No kidding. The good doctor has discovered a "god spot" that he says is about 32 degrees S/SE of the right temporal lobe, about 2 cm down from the top of the right hippocampus right next to the box of broken crayons, you know, that one that was hidden under the bed in your kid's room for the last 13 years. Yeah, right there. You can't miss it. Just twitch that somabitch and you got Jesus on the mainline.

Oh, and just in case you might be thinking that the little girl is mistaken, the cops picked up Doctor Dad while he was out on bail on misdemeanor charges of assault and endangering the welfare of a child. This kid wasn't waterboarded. Nah. Nothing that cuckoo. In this incident he grabbed another 11 year old girl by the ankles and dragged her face down across a gravel driveway while her 6 year old sister watched so he could administer a spanking.

Did I miss that part of Pediatrician training where they memorize the collected works of Josef Mengele?
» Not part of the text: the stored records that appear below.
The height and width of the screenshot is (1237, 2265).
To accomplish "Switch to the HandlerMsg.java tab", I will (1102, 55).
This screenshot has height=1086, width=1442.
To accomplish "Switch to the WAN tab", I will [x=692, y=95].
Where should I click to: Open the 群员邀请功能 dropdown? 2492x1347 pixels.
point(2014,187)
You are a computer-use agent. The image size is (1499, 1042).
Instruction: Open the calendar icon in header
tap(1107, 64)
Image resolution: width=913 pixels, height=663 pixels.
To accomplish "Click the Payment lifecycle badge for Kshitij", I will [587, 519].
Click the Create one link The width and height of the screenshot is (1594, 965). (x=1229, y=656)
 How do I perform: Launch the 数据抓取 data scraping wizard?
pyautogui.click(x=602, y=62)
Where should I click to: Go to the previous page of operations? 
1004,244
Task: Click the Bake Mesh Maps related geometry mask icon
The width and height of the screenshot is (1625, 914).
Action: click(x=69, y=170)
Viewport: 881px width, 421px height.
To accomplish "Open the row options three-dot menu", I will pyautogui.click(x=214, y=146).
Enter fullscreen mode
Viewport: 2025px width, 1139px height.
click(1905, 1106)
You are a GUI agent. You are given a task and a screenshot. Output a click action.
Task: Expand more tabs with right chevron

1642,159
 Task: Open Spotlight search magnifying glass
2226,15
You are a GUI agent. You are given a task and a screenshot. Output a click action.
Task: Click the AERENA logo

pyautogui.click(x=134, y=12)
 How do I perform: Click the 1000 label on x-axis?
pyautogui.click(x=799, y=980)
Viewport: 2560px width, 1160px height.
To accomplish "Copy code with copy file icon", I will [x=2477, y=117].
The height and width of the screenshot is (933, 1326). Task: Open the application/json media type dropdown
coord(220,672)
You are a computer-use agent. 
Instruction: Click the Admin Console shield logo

But don't worry. I'm sure it will all be fine in the end. Very likely god tweaked his hippocampus and made him do it.

These people. If the devil didn't make them do it, god did.

August 10, 2012 | Unregistered CommenterAkhilleus

Just saw that a soldier in Texas who had gone AWOL was given a life sentence for coming up with a plan that could have resulted in the death of American military personnel.

Doesn't that also describe Bush? Deserter concocts plan that kills Americans. And in his case the plan DID result in the deaths of many thousands of American military personnel and tens of thousands of civilians.

So the guy whose plan didn't work goes to the slammer for life. The other guy whose plan actually killed tens of thousands is lolling in a hammock between golf games.

Is this a great country, or what?

August 10, 2012 | Unregistered CommenterAkhilleus

The polls, apparently, are starting to relegate him to the dumpster--even faux gnus has the black guy up by six--and he's yet to be anointed as the chosen one. Can't imagine what those VP hopefuls are thinking (if anything). Sail on O Ship of State.